Et si vous croyez encore que les omnipraticiens sont paresseux, ils vous défient — en fait, ils défient surtout le ministre — de les suivre en dehors de leurs consultations en clinique : dans leur charge d’enseignement, pendant leurs gardes en hôpital, en formation continue. Parce qu’il y a quinze ans, on leur a demandé d’aller aider dans les hôpitaux, dans la formation. Alors ils y sont. Ajoutez les quinze minutes de travail administratif pour chaque heure de consultation, et voyez tout le boulot qui n’est pas comptabilisé dans les savants calculs du radiologiste devenu politicien. Un politicien qui annonçait déjà ses couleurs alors qu’il était candidat pour la CAQ et qui traitait les omnis en Schtroumpf paresseux.

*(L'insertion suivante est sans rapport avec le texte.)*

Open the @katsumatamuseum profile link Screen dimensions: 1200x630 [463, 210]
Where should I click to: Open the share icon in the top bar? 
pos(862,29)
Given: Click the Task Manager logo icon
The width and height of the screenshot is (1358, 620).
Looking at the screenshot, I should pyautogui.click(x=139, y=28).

Des médecins qui conviennent que le système est parfois archaïque, souvent bancal. Mais qui refusent qu’on enfonce ainsi la première ligne qui reçoit tous les poqués par manque de ressources. « Et puis, qui va pourvoir les postes que nous occupons dans les hôpitaux lorsque nous serons confinés à la clinique ? », s’interrogent Alex et Sébastien Burelle.

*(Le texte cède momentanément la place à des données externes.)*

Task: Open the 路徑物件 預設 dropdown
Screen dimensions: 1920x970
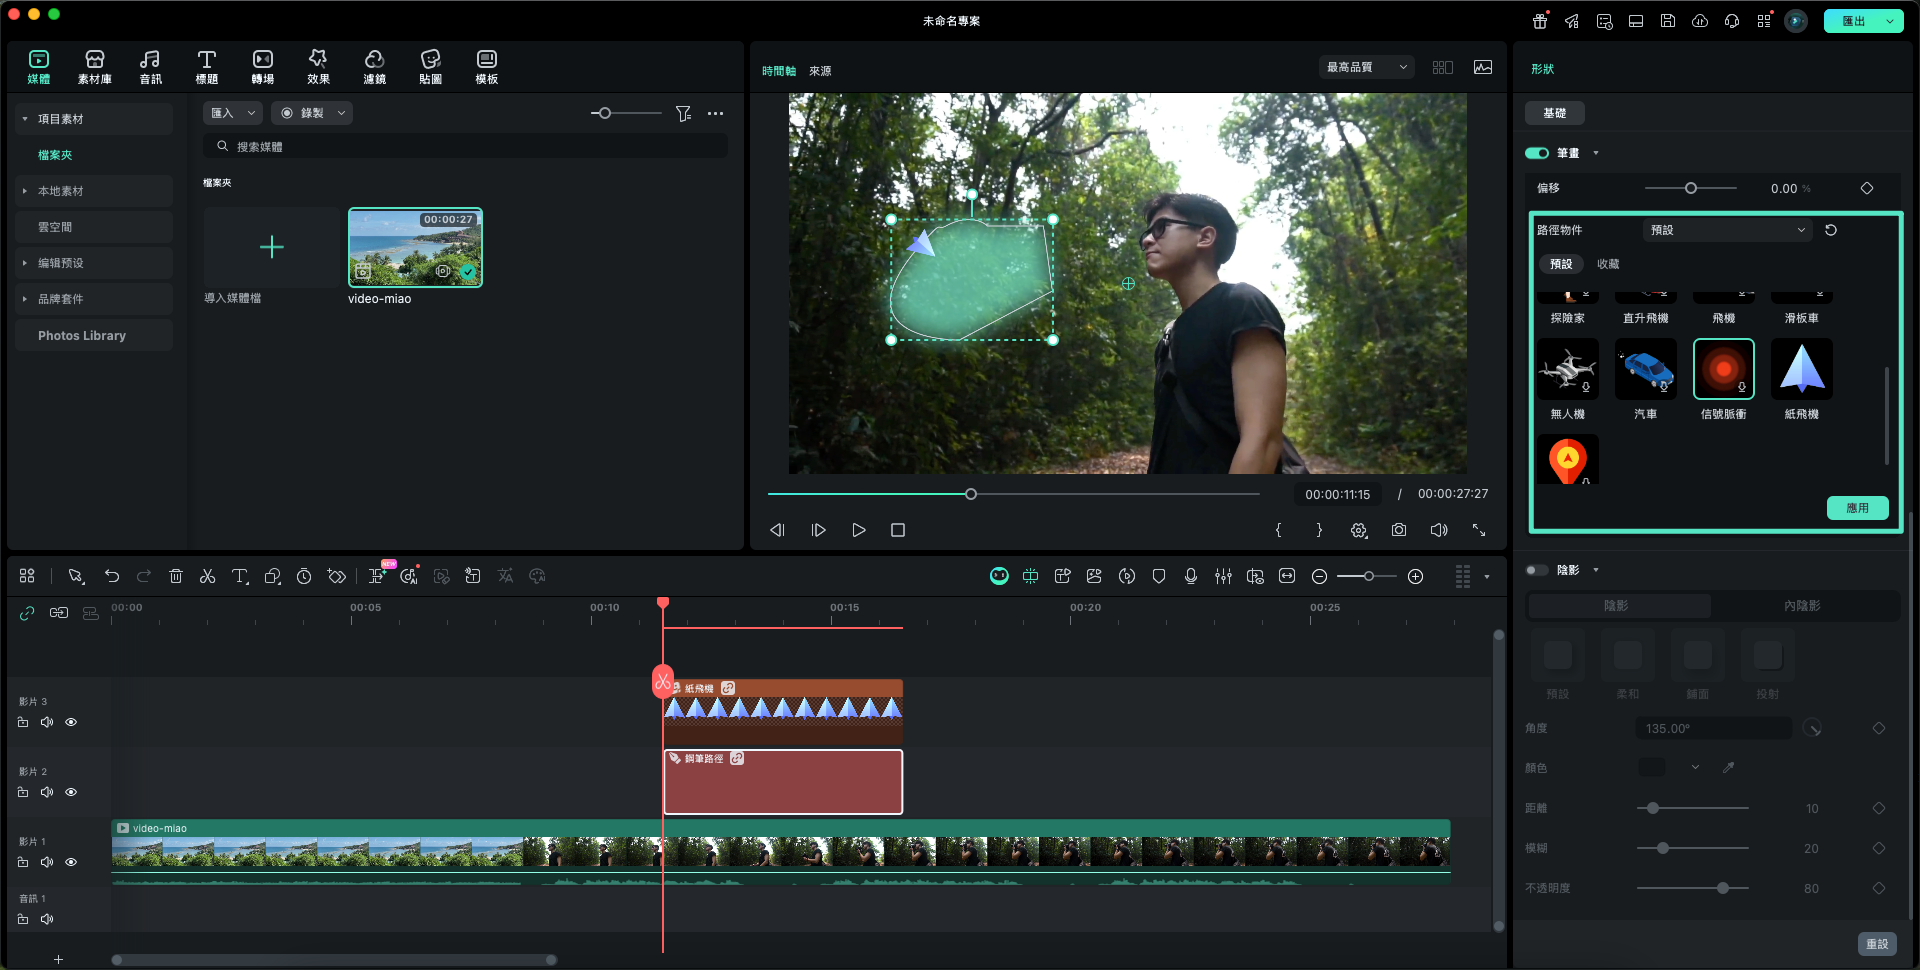Action: [1727, 230]
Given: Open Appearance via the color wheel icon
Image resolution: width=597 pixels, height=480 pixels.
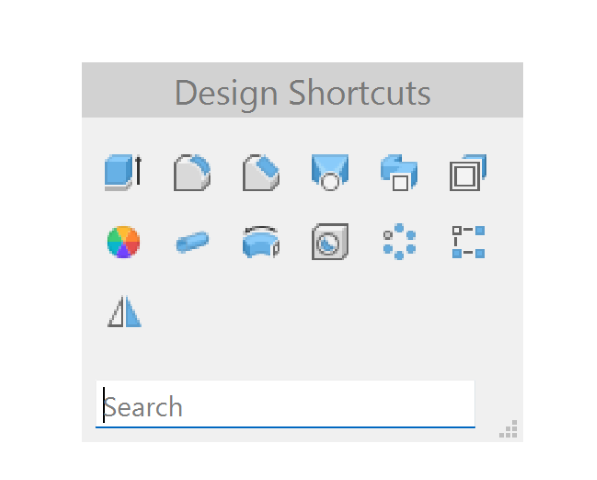Looking at the screenshot, I should click(123, 242).
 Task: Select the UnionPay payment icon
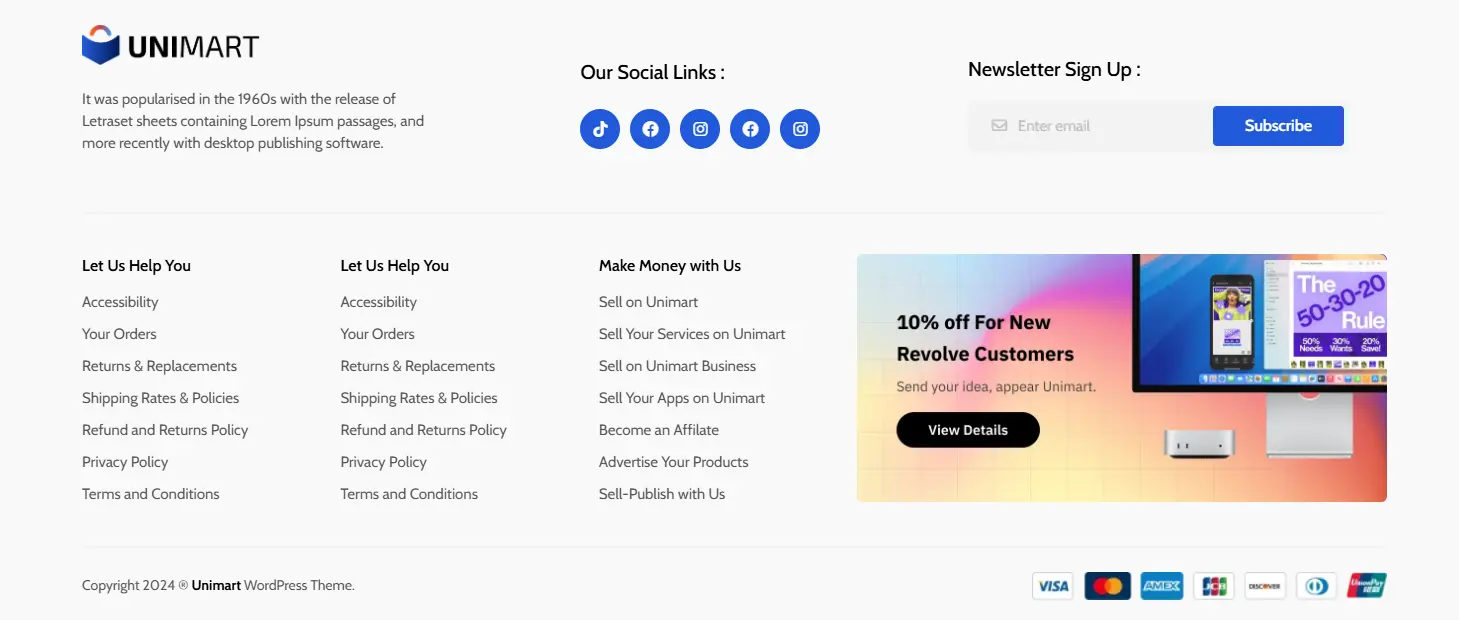pos(1366,585)
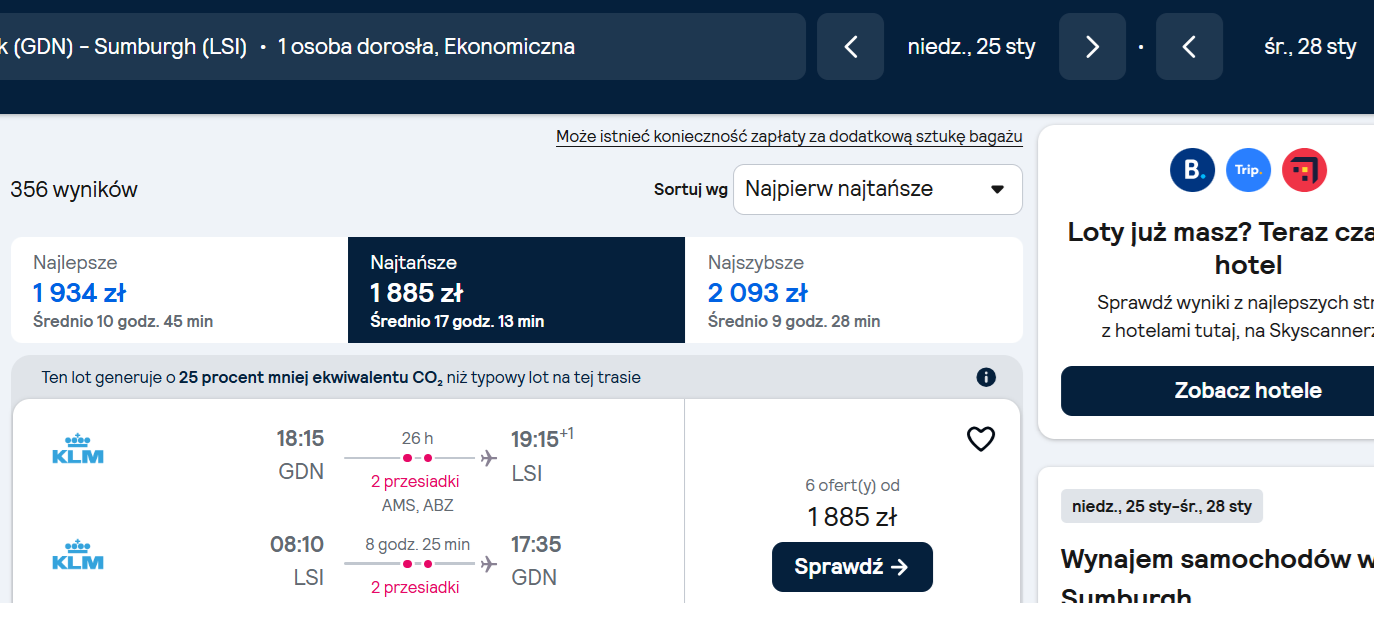Click Zobacz hotele button
The height and width of the screenshot is (618, 1374).
1248,391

C’est aussi ce que se demandent les urgentistes, qui se sont prononcés mercredi contre le projet de loi qui les privera de précieuses ressources. Serait-on en train de déshabiller Jacques pour habiller Pierre ?

« Pour la première fois, confie Alex, je considère avec sérieux de rejoindre la pratique privée. J’ai eu plusieurs offres, que j’ai toujours refusées parce que je crois au système public. Mais je ne vois pas comment je pourrai me conformer aux demandes du ministre », raconte celle qui travaille aussi dans le Grand Nord, avec une clientèle qui réclame beaucoup de temps, et avec un dévouement qui ne se mesure pas comme on calcule la productivité dans une usine de chaussures.

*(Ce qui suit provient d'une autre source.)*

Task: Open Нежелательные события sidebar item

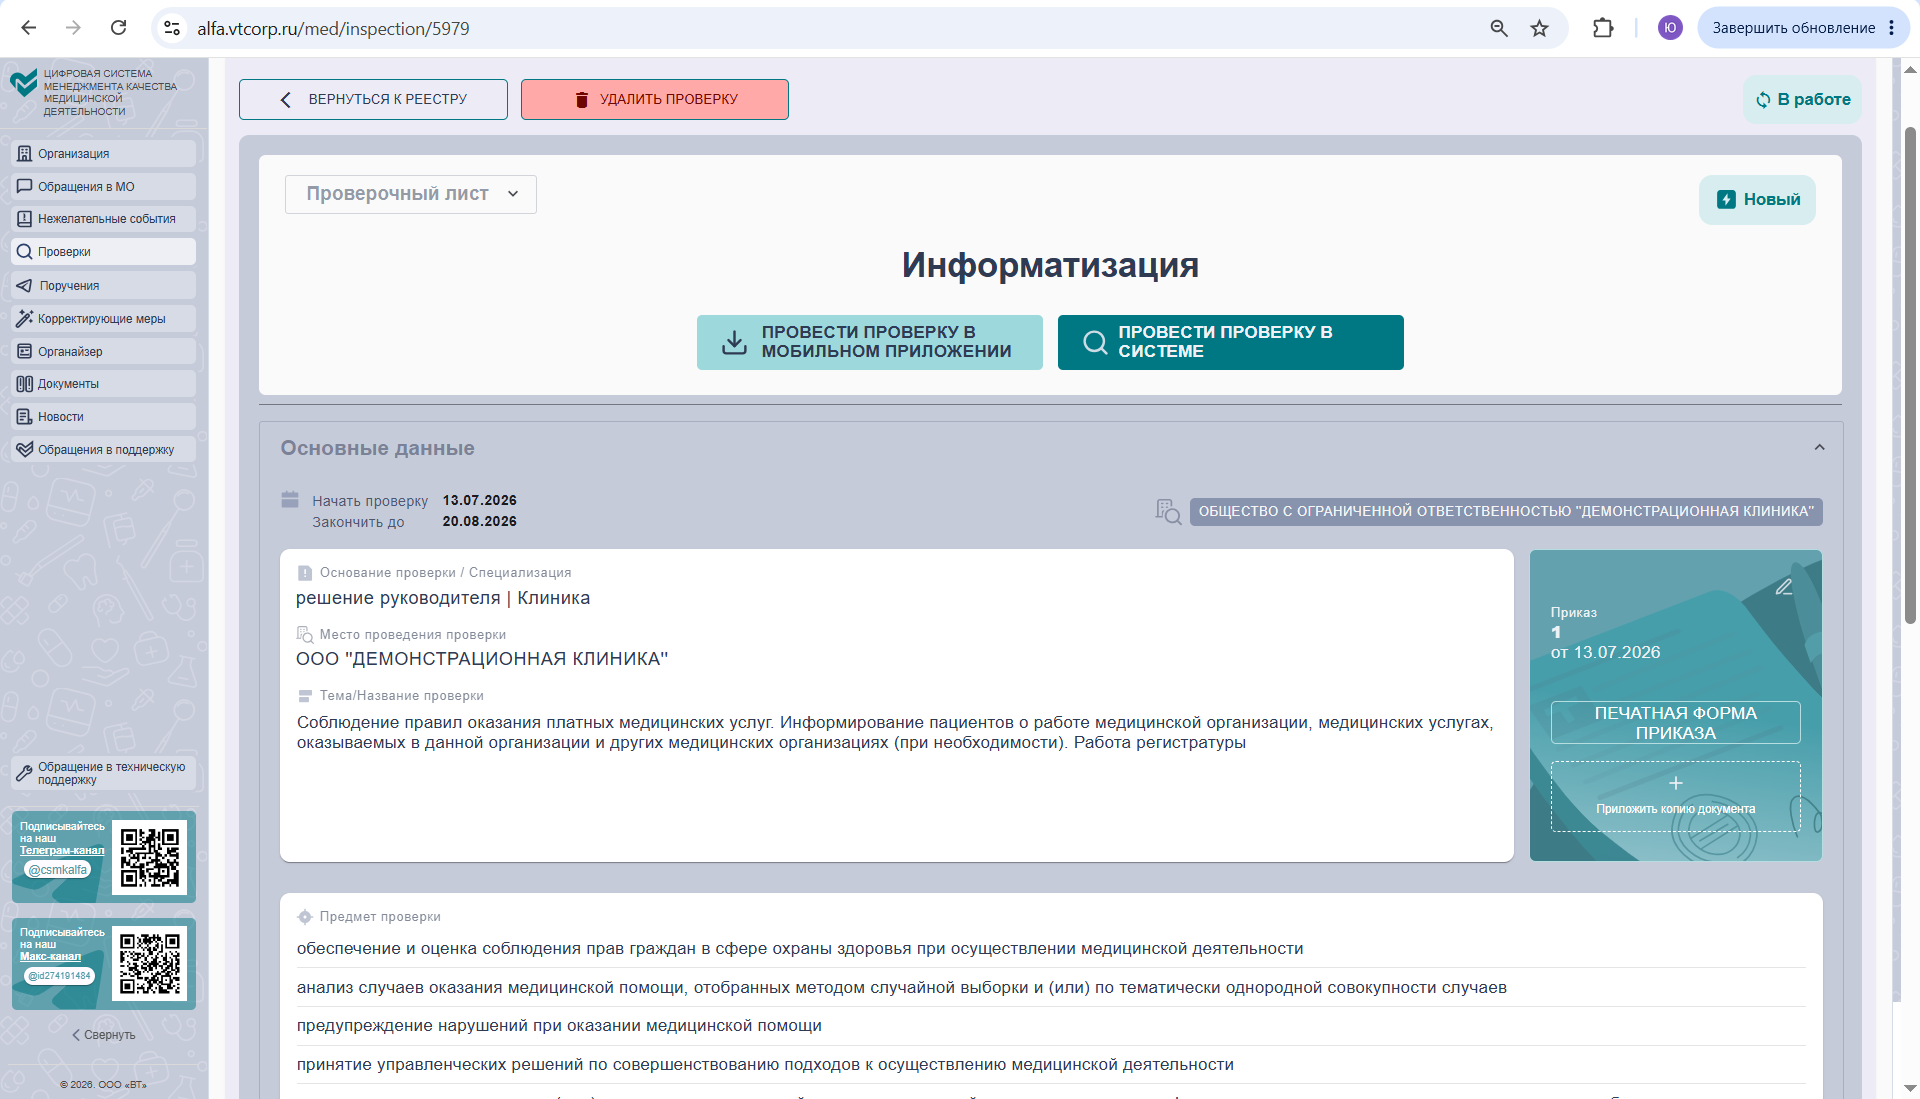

« Au-delà de la brutalité de la proposition, le problème avec Gaétan Barrette, me confie le père d’un ami, urgentiste retraité qui a fait sa médecine en même temps que mon paternel, c’est toujours la manière. »

Celle-ci semble beaucoup plaire au gouvernement Couillard. Faut dire que son plan d’efficacité s’aligne parfaitement avec les autres mesures d’austérité des libéraux qui, pour soigner le déséquilibre budgétaire, sont prêts à administrer aux services une série de douloureuses ponctions, nous prescrivant à tous un remède de cheval.

Voyez comme ils nous disent d’ouvrir grand la bouche et de respecter la posologie en omettant de mentionner le contrecoup des effets secondaires.